**Direction**
Update the records below by changing every "sf" to "sq ft" and leaving everything else unchanged.

[start]

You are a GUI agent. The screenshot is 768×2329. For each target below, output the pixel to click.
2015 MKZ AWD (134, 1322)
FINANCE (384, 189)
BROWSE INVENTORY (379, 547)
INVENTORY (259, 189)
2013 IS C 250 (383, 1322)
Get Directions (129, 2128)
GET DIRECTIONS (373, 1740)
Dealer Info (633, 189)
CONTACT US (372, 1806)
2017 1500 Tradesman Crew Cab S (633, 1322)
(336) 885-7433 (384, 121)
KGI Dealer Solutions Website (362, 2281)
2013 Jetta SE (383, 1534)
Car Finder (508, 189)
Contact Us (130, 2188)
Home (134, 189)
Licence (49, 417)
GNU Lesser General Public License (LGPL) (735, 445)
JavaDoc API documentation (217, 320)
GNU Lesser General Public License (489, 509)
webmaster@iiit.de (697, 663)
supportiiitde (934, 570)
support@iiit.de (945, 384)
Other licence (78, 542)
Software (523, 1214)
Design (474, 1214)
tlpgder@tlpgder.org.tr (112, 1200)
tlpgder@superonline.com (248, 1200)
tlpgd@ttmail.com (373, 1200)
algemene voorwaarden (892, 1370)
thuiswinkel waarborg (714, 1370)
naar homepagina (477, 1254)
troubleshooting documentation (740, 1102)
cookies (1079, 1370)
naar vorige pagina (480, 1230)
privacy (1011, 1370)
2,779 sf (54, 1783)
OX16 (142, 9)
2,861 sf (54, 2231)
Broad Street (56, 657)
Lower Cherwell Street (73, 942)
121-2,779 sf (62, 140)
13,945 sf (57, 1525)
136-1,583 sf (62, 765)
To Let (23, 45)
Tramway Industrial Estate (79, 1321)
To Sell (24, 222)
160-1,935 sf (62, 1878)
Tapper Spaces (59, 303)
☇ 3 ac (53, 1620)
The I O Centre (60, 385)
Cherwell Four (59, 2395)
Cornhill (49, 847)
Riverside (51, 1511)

[end]

**Solved exercise**
You are a GUI agent. The screenshot is 768×2329. For each target below, output the pixel to click.
2015 MKZ AWD (134, 1322)
FINANCE (384, 189)
BROWSE INVENTORY (379, 547)
INVENTORY (259, 189)
2013 IS C 250 (383, 1322)
Get Directions (129, 2128)
GET DIRECTIONS (373, 1740)
Dealer Info (633, 189)
CONTACT US (372, 1806)
2017 1500 Tradesman Crew Cab S (633, 1322)
(336) 885-7433 (384, 121)
KGI Dealer Solutions Website (362, 2281)
2013 Jetta SE (383, 1534)
Car Finder (508, 189)
Contact Us (130, 2188)
Home (134, 189)
Licence (49, 417)
GNU Lesser General Public License (LGPL) (735, 445)
JavaDoc API documentation (217, 320)
GNU Lesser General Public License (489, 509)
webmaster@iiit.de (697, 663)
supportiiitde (934, 570)
support@iiit.de (945, 384)
Other licence (78, 542)
Software (523, 1214)
Design (474, 1214)
tlpgder@tlpgder.org.tr (112, 1200)
tlpgder@superonline.com (248, 1200)
tlpgd@ttmail.com (373, 1200)
algemene voorwaarden (892, 1370)
thuiswinkel waarborg (714, 1370)
naar homepagina (477, 1254)
troubleshooting documentation (740, 1102)
cookies (1079, 1370)
naar vorige pagina (480, 1230)
privacy (1011, 1370)
2,779 sq ft (54, 1783)
OX16 (142, 9)
2,861 sq ft (54, 2231)
Broad Street (56, 657)
Lower Cherwell Street (73, 942)
121-2,779 sq ft (62, 140)
13,945 sq ft (57, 1525)
136-1,583 sq ft (62, 765)
To Let (23, 45)
Tramway Industrial Estate (79, 1321)
To Sell (24, 222)
160-1,935 sq ft (62, 1878)
Tapper Spaces (59, 303)
☇ 3 ac (53, 1620)
The I O Centre (60, 385)
Cherwell Four (59, 2395)
Cornhill (49, 847)
Riverside (51, 1511)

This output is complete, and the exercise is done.